In May, Nevada Gov. Steve Sisolak invoked a 50-person cap on religious gatherings while allowing many Nevada businesses—including casinos and restaurants—to reopen at 50% of capacity.
Calvary Chapel Dayton Valley argued that Sisolak’s order was in violation of the First Amendment, specifically the free exercise clause.
“There is no constitutional right to gamble, but there is one that protects attending worship services,” said David Cortman, senior counsel for Alliance Defending Freedom (ADF), the religious liberty law firm representing the church.
In a 5-4 ruling, with Chief Justice John Roberts joining the court’s four liberal members to form the majority vote, the Supreme Court decided in July to decline Calvary’s petition to be granted the same COVID-19 restrictions and allowances the state of Nevada had in place for casinos, restaurants and other businesses.
In late September, Sisolak issued a new executive order (Directive 033) allowing places of worship to host “the lesser of 250 persons or 50% of the listed fire code capacity.” Yet many Nevadans consider this to still be a disadvantage to churches.
“Directive 033 allows even more secular venues, such as museums, art galleries, zoos and aquariums, to assemble at 50% fire-code capacity with no hard cap,” Calvary’s newest lawsuit reads. “And it allows convention centers to host four times as many attendees—up to 1,000—as churches. So the governor’s preference for secular entities over religious entities remains. What’s more, the governor is free to go back to the previous order at any time.”
ADF lawyers believe that this case is “an ideal vehicle to solve the nationwide problem of government discrimination against churches in ad hoc COVID-19 orders.” Although, they warned that “time is of the essence.”

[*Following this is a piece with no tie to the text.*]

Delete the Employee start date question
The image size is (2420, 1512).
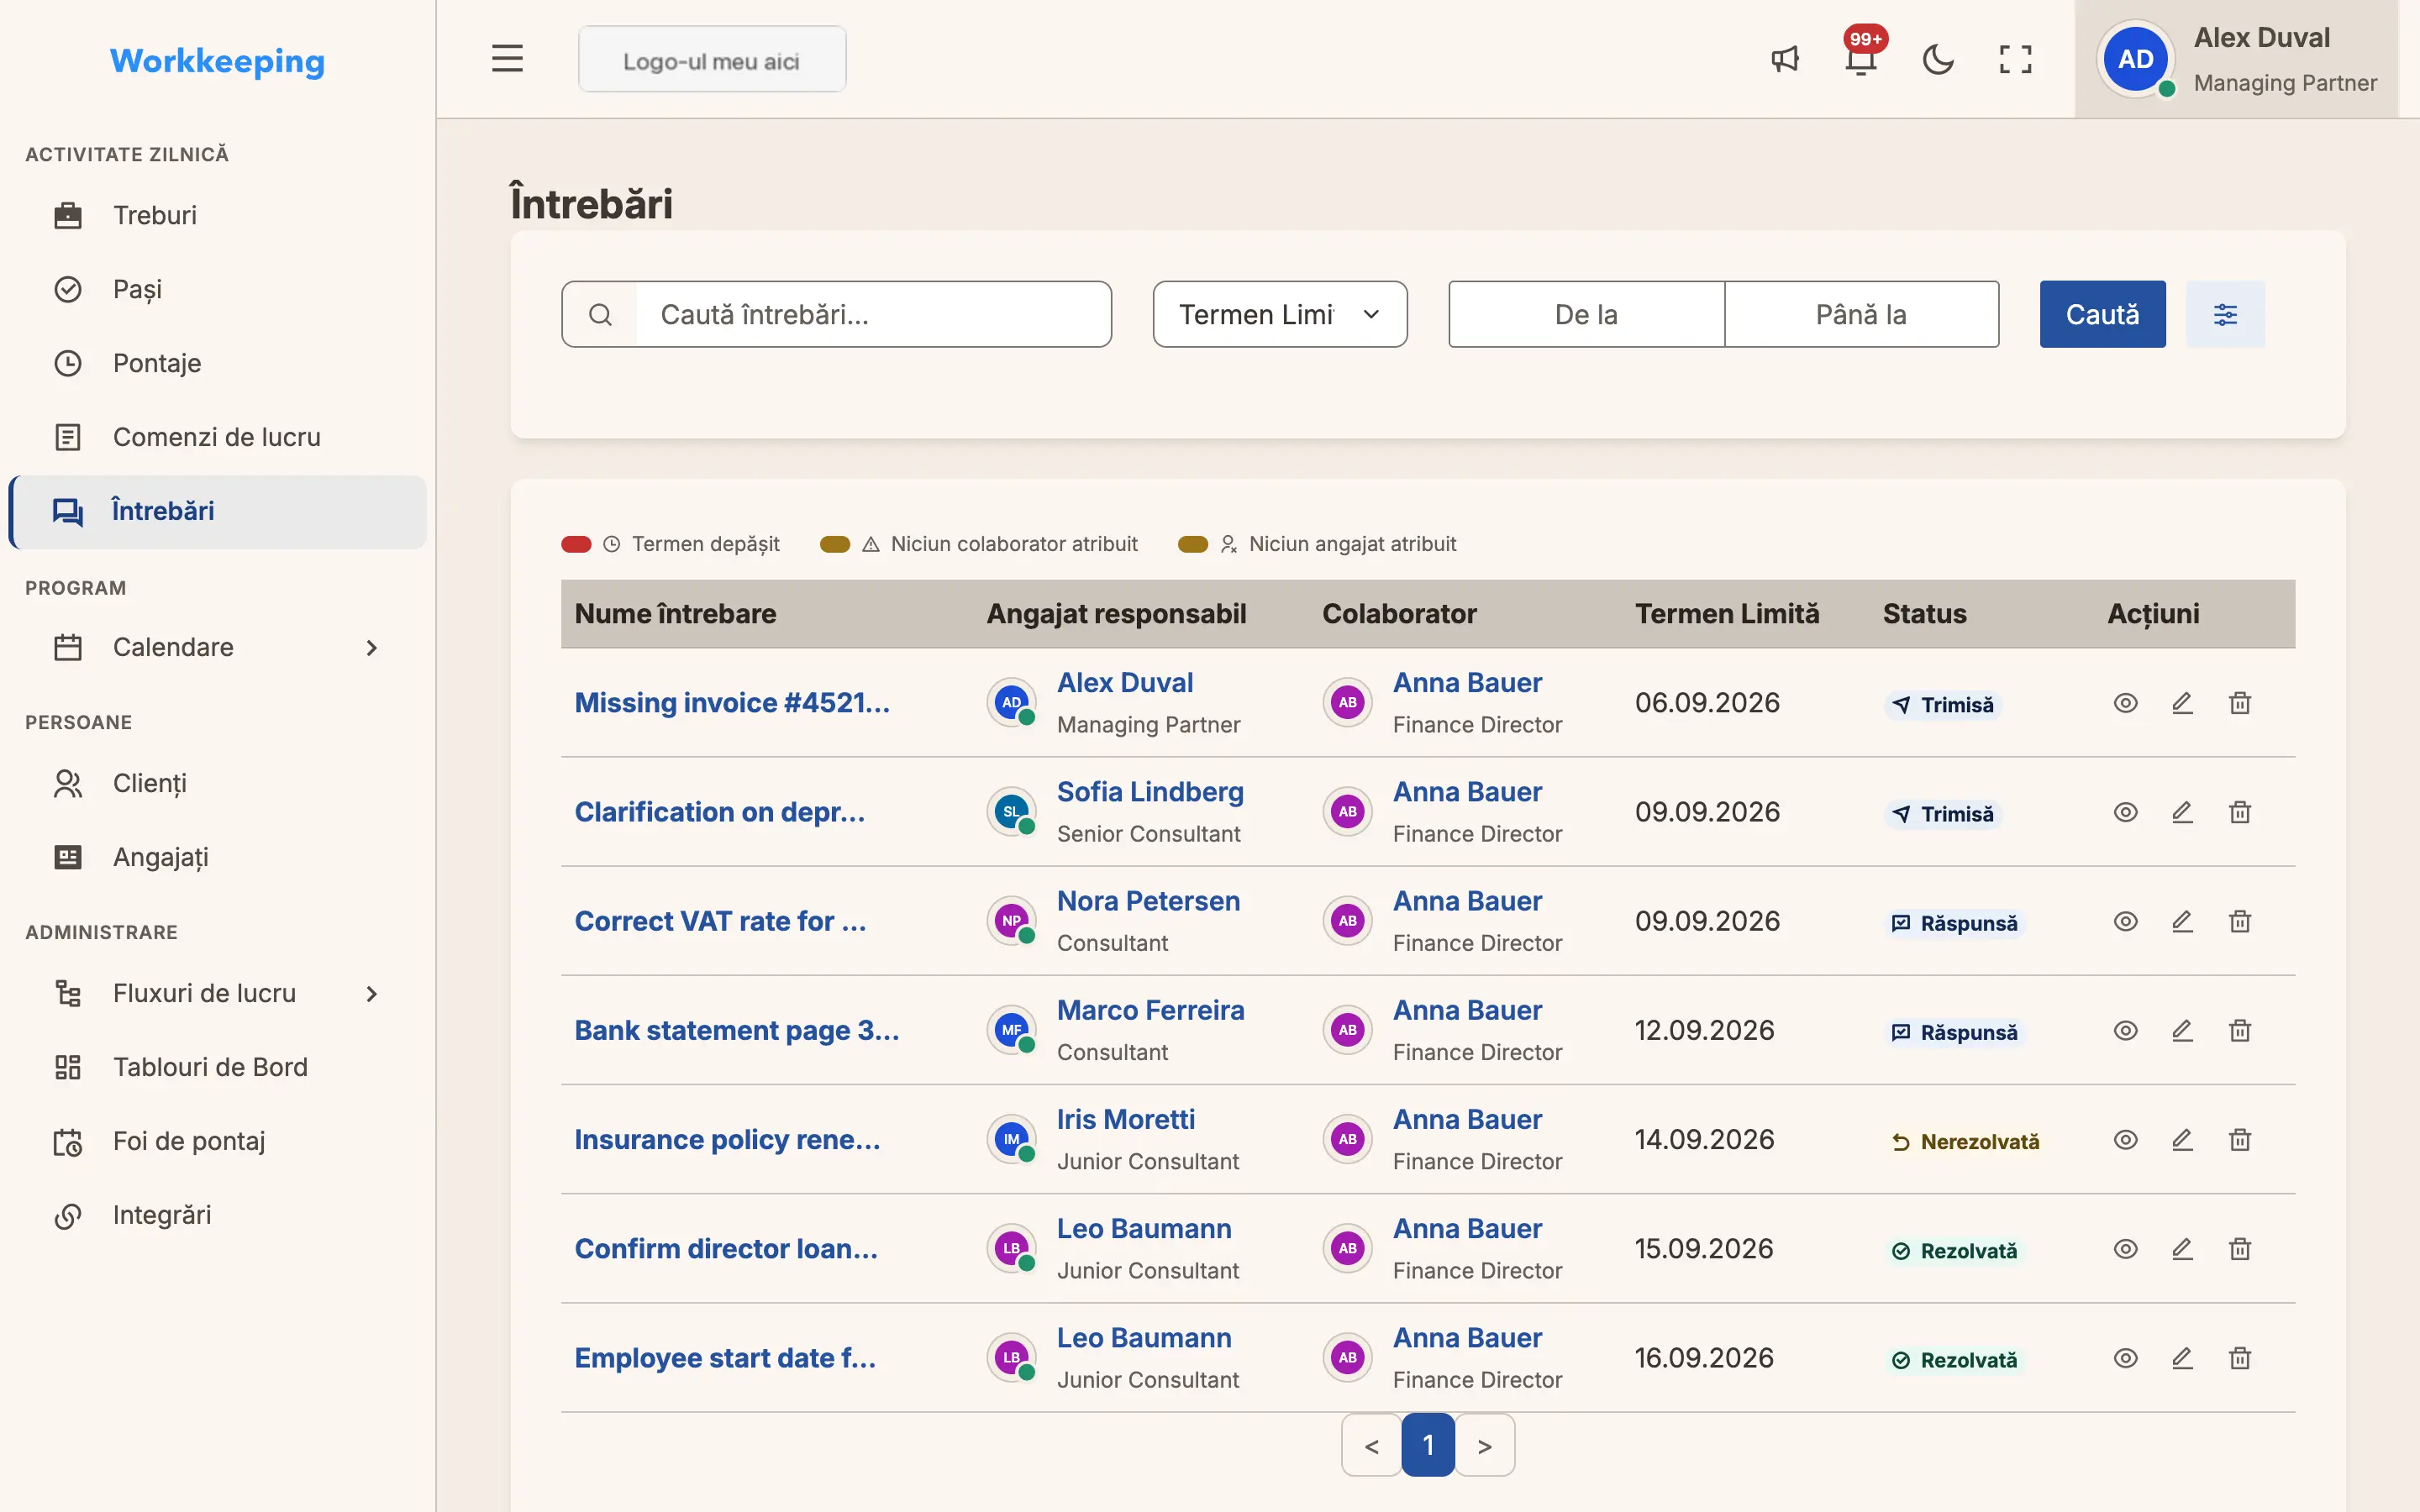[x=2240, y=1358]
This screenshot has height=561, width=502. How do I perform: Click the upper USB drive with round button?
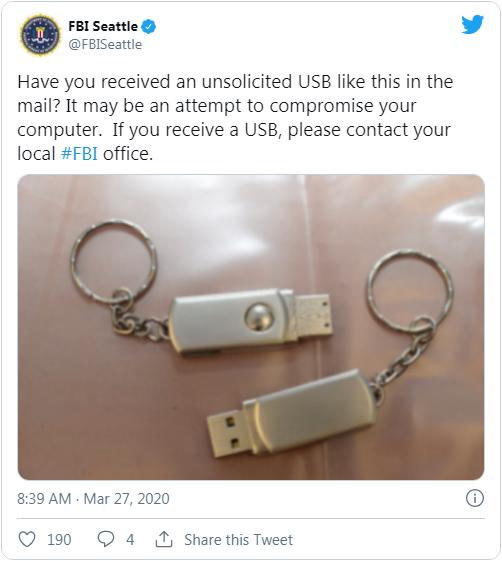(250, 321)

If the Supreme Court doesn’t agree to take up the case by January, “it is a practical impossibility that oral argument will be heard and an opinion issued before the end of the [court’s] 2020 term,” ADF lawyers said. They estimate that Nevada churches and worshipers would then have to wait a “minimum of 15-18 months” before any change to Sisolak’s order could be made.
“Any delay will cause historically severe damage to First Amendment rights,” they cautioned.